A Functional Equation from Putnam and Beyond

It was so easy, tho so difficult to think about that idea

ishaanlakhera

I'm Japanese. this video is very helpful because I can improve my English listening skills as well as learn math.

マツ-js

I really liked this question. It was the perfect sort of difficulty for me, as I was able to solve it, but at the same time, it was still difficult enough that I had to think about it for a while in order to work out how to answer it, as I am still very new to functional equations. I referred back to other functional equation videos in order to work this one out. Great video anyway!

fredthelegend

Adding the 2 equations was a brilliant idea, I did not think that it wud simplify to x, great work

manojsurya

Nice problem. Same kind of idea. Let A=(x-3)/(x+1) and B=(x+3)/(1-x). If you repeatably substitute x in A with A you cycle through A ---> B, B ---> x, x ---> A, A---> B, ... So, doing the same repeated substitution for this problem you get the 3 equations f(A)+f(B) = X, f(B)+f(X)=A, and f(X)+f(A)=B which quickly reduces to f(x)=(A+B-x)/2=( 8x/(1-x^2) - x)/2

paulortega

Woah, that's a really interesting one!

diogenissiganos

Wow ! My heart is filled with joy .Marvellous . Your method of solving is unique .God bless you !

satyapalsingh

Here's a slight reformulation of the solution.
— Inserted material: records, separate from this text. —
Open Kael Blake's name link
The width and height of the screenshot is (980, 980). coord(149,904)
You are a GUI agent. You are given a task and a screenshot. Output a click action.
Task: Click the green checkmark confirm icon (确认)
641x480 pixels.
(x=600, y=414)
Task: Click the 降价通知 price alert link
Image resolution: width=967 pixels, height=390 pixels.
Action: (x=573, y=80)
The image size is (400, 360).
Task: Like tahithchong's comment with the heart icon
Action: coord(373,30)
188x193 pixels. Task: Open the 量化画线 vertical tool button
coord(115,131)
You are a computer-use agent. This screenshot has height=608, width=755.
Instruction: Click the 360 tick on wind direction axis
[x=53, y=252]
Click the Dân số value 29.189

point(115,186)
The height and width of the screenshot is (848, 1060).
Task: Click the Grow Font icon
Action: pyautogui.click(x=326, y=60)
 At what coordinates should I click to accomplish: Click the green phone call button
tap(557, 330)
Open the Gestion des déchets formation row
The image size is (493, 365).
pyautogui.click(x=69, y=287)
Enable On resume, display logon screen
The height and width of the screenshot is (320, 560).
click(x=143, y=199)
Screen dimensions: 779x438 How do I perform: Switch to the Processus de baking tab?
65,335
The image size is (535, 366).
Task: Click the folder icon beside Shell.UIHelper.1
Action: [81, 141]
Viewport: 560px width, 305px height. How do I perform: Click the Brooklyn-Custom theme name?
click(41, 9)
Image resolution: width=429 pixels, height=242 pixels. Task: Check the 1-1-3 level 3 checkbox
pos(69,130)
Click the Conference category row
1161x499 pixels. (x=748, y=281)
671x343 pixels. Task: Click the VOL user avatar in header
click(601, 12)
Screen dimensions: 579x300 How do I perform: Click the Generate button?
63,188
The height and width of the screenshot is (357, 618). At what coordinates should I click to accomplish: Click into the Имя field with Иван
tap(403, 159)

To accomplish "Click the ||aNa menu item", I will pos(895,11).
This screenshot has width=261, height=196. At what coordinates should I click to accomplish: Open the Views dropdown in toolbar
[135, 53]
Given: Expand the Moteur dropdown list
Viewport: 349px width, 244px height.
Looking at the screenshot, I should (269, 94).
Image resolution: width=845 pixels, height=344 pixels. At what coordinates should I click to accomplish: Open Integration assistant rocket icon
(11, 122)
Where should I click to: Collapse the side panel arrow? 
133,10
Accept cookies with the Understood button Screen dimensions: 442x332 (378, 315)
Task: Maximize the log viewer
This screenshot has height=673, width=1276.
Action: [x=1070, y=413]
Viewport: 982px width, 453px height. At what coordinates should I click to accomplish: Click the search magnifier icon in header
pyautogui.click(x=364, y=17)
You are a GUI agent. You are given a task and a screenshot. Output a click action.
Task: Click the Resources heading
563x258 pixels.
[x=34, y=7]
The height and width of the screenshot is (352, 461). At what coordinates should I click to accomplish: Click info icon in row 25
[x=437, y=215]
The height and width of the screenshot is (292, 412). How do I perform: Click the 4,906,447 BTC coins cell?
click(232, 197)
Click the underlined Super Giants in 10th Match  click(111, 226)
If you set g(x) = (x-3) / (x +1), then the original equation can be rewritten as

f(g(x)) + f(g(g(x)) = x

By substituting x = g(x) and x = g(g(x)), and using the curious fact that g(g(g(x))) = x we also have

f(g(g(x)) + f(x) = g(x)
f(x) + f(g(x)) = g(g(x))

So we have three linear equations with three unknowns: f(x), f(g(x)), and f(g(g(x)). For example by adding the second and the third, and subtracting the first we get:

2f(x) = g(x) + g(g(x)) - x

EDIT: I just realized that several other posters proposed the same idea before. Well, I'm keeping the post in case someone finds this mini-writeup useful.

pvector

This video made my day. Every good math video makes my day. Thank you for bringing this nice problem. Good luck.

احسانملکی-فث

Finally i found technique for equations like this…..thanks i have been looking for this for along time…..this is really really useful for someone like me

ED-iqmv

Wow. That's the first functional equation I have ever solved and it's correct. What can I say, I did exactly what you do in the video. I even used the same letters for a substitution. : )

snejpu

I've only started watching recently, and this is my favorite so far. Before viewing, I was able to solve the problem after much trial and error, with a similar but less efficient method. In other words, it took more algebra. Anyway, I've learned a lot about solving functional equations. Thanks!

esteger

So nice problem! I solved it by my self and i am happy i got the same answer:)

yoav

This channel is really very interesting and informative.

mahajankeshav

Bonito ejercicio, me hizo recordar a mi primer año en la universidad. Saludos desde Perú.

juniorcandelachillcce

You really make a good recap and recreational stuff, really enjoy solving and learning.

babitamishra

I spent a good amount of time figuring out how to plug in the right values to get enough equations to cancel out the noisy parts. It’s essentially the same as what you did.

jasonleelawlight

One of wonderful Functional Equation. Congratulations on being methodical.
Thanks a lot.

miloradtomic

SyberMath you never fail to impress me and astound me with the math problem videos you come up with. Keep up the awesome content👏👏👏👏!!!!

christopherrice

Holy crap I found the answer by trial and error. I reasoned through and evaluated f at 0 and plus or minus 1/3, 2, 3, and 5. Can prove that f is odd. Plotted the points. Noted that there's probably vertical asymptotes at plus and minus 1, so put an (x-1)^2 in the denominator. Fiddled around with cubic equations in the numerator. Presto. Okay, now to figure out how to actually do it.

txikitofandango